**Exercise brief**
Lay out the records as a Markdown table with the columns Row and Text. Begin at the line that contains "The image size is (1110, 589)." and continue through the line that contains "point(331,267)", numbering each line and leaving out blank lines.

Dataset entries
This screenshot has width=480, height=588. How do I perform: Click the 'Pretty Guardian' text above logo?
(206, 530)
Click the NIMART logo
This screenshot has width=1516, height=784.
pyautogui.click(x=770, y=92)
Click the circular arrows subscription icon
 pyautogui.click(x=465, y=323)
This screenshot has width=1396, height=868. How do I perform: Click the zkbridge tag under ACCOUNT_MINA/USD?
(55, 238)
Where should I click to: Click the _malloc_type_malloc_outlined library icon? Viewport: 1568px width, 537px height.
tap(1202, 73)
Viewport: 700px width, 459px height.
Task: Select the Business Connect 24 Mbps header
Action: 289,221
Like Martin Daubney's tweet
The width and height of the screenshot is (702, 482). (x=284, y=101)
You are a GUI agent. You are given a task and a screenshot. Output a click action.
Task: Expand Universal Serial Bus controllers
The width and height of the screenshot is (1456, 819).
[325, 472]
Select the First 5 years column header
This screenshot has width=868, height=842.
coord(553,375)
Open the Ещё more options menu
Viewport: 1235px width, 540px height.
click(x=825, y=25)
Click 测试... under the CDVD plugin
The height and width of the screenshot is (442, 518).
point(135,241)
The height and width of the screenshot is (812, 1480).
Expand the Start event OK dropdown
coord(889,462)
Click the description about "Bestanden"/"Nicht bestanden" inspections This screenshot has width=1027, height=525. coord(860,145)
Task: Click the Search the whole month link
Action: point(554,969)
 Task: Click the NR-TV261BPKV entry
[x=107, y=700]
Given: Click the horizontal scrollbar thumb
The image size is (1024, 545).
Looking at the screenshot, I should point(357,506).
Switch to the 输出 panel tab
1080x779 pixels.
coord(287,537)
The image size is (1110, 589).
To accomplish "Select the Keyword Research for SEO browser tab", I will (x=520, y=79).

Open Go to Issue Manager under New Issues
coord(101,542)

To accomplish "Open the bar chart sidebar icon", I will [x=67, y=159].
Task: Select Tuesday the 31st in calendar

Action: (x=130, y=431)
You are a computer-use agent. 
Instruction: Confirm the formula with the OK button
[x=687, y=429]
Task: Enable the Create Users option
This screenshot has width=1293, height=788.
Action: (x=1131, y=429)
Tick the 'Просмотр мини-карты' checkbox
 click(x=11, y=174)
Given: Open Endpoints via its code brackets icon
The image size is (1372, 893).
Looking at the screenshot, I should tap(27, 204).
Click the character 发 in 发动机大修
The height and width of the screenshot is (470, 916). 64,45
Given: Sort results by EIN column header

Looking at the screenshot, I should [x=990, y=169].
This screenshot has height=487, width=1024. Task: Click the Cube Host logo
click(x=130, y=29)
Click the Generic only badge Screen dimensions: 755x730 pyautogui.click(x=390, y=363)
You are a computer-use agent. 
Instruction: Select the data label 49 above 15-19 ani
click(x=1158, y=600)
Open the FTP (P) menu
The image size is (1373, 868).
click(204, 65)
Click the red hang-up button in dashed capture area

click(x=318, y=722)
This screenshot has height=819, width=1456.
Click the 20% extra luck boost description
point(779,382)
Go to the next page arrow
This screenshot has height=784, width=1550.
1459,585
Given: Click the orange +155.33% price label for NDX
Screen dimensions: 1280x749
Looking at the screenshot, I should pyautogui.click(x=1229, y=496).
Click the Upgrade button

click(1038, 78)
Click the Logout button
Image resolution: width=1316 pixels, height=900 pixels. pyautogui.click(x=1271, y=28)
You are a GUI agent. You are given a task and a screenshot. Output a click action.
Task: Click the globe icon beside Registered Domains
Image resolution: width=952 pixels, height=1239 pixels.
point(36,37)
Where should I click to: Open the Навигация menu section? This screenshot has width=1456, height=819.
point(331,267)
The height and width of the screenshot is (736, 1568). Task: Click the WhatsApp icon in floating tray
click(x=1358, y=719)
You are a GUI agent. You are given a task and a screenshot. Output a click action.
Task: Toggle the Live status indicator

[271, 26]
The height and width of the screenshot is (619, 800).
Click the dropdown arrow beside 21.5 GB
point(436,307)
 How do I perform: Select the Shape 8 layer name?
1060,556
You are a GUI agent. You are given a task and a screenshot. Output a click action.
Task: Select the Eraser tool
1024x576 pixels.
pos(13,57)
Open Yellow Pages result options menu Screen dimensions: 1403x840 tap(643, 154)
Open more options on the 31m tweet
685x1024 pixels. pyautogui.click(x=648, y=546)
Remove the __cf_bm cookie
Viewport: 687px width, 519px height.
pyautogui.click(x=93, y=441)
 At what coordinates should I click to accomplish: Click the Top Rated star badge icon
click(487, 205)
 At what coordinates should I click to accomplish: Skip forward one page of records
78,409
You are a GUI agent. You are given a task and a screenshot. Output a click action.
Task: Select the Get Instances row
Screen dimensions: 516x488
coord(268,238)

**Task output**
| Row | Text |
|---|---|
| 1 | The image size is (1110, 589). |
| 2 | To accomplish "Select the Keyword Research for SEO browser tab", I will (x=520, y=79). |
| 3 | Open Go to Issue Manager under New Issues |
| 4 | coord(101,542) |
| 5 | To accomplish "Open the bar chart sidebar icon", I will [x=67, y=159]. |
| 6 | Task: Select Tuesday the 31st in calendar |
| 7 | Action: (x=130, y=431) |
| 8 | You are a computer-use agent.  |
| 9 | Instruction: Confirm the formula with the OK button |
| 10 | [x=687, y=429] |
| 11 | Task: Enable the Create Users option |
| 12 | This screenshot has width=1293, height=788. |
| 13 | Action: (x=1131, y=429) |
| 14 | Tick the 'Просмотр мини-карты' checkbox |
| 15 |  click(x=11, y=174) |
| 16 | Given: Open Endpoints via its code brackets icon |
| 17 | The image size is (1372, 893). |
| 18 | Looking at the screenshot, I should tap(27, 204). |
| 19 | Click the character 发 in 发动机大修 |
| 20 | The height and width of the screenshot is (470, 916). 64,45 |
| 21 | Given: Sort results by EIN column header |
| 22 | Looking at the screenshot, I should [x=990, y=169]. |
| 23 | This screenshot has height=487, width=1024. Task: Click the Cube Host logo |
| 24 | click(x=130, y=29) |
| 25 | Click the Generic only badge Screen dimensions: 755x730 pyautogui.click(x=390, y=363) |
| 26 | You are a computer-use agent.  |
| 27 | Instruction: Select the data label 49 above 15-19 ani |
| 28 | click(x=1158, y=600) |
| 29 | Open the FTP (P) menu |
| 30 | The image size is (1373, 868). |
| 31 | click(204, 65) |
| 32 | Click the red hang-up button in dashed capture area |
| 33 | click(x=318, y=722) |
| 34 | This screenshot has height=819, width=1456. |
| 35 | Click the 20% extra luck boost description |
| 36 | point(779,382) |
| 37 | Go to the next page arrow |
| 38 | This screenshot has height=784, width=1550. |
| 39 | 1459,585 |
| 40 | Given: Click the orange +155.33% price label for NDX |
| 41 | Screen dimensions: 1280x749 |
| 42 | Looking at the screenshot, I should pyautogui.click(x=1229, y=496). |
| 43 | Click the Upgrade button |
| 44 | click(1038, 78) |
| 45 | Click the Logout button |
| 46 | Image resolution: width=1316 pixels, height=900 pixels. pyautogui.click(x=1271, y=28) |
| 47 | You are a GUI agent. You are given a task and a screenshot. Output a click action. |
| 48 | Task: Click the globe icon beside Registered Domains |
| 49 | Image resolution: width=952 pixels, height=1239 pixels. |
| 50 | point(36,37) |
| 51 | Where should I click to: Open the Навигация menu section? This screenshot has width=1456, height=819. |
| 52 | point(331,267) |